Introduction:
Discuss about the Research Project for Corporate Tax, GST and Income Taxes.
Tax is necessary for state income since it is imposed by the legislature on the workers and business benefits. It is added to the cost of certain goods and services. There are numerous forms of taxes in Australia namely the corporate tax, GST and income taxes. Individuals and companies that are carrying on the business or performing jobs are required to pay taxes and forms the source of revenue for Australia. Taxes are usually collected for the welfare of the country and nations development (Agell, et al., 2016). There are numerous instances of tax lower taxation remains uncalled and income taxes is viewed as the most important source of levy in Australia collected by the government though ATO.
There are instances of higher rate of taxation prevails in Australia. The project would be explaining the relation between the net profit and its legal outcomes and impact of taxation on the banks. The project would assess to provide whether there prevails any correlation between the taxation and net income in Australia through ATO. The project would take into the consideration the net income and taxes paid by the company for analysis.
The report is based on analysing the impact of the net profit and taxation between the banks. The research would be providing the methods of the through which banks usually reduces their tax liability and would assess the impact on the net incomes. The research would also focus on the net profitability and the taxation that ultimately plays an important role in the leverage of the banks.
The aims and objective of the project is to identify the lawful outcomes of taxation for the banks.
- Determining the necessary techniques through which banks can reduces taxes
- Identifying the impact of the tax paid on net income of the companies
- Recognizing the adequate strategies through which the government can and companies can solve the problems of higher taxes.
The particular projects aim to provide answer of the following research questions:
- A lowering of taxes results in increase in the profit of the banks?
- What are the impact of taxes paid on the net income of the banks?
- What are the appropriate strategies through which the government can solve the problems of higher?
The literature arguably puts forward that the factors that determines the liabilities of banks leverage are the determinants of the leverage and liabilities structure (Célérier et al. 2018).
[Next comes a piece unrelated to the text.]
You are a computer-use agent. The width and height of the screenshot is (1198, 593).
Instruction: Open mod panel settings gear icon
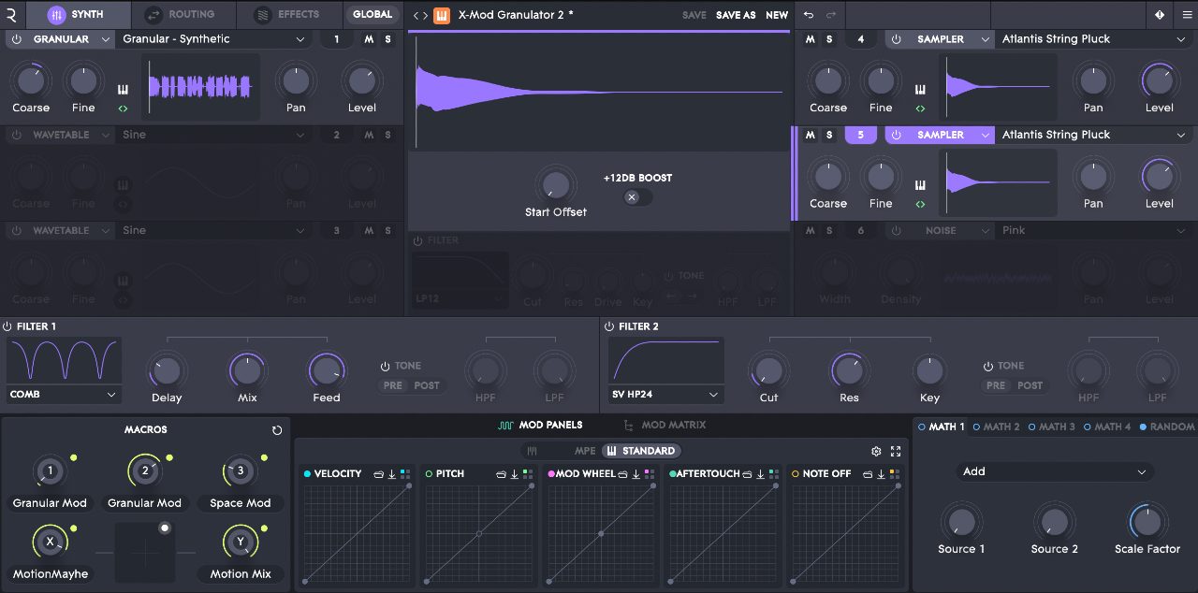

It is worth mentioning that the special features of the banks enables them to select the higher leverage than the non-financial firms, while taxes pays the important role in the leverage of the banks and its net profitability. The current literature places its focus on the net profitability and the taxation that ultimately plays an important role in the leverage of the banks. According to the words of Gambacorta & Shin, (2016) tax discrimination between the net profit funds leads to better capitalization of the banks.
Justification of the Project:
According to the statement stated by De Jonghe et al., (2016) variations in the taxes of the government creates an impact on the tax treatment of both the banks debt and equity created by upon the introduction of the tax shield for the equity and lowering the differences between the net profit and taxation of the bank’s capital ratios. This is in line with the tax treatment of net profit on in Australian banks. The research conducted by the Leeper, (2016) states that the effects of the taxes on the net profit as well as on the capital structure of the banks is associated with employing exogenous regional and time variations. This represents the variations in the rate of taxation creates an impact on the profitability as well as the leverage of the banks.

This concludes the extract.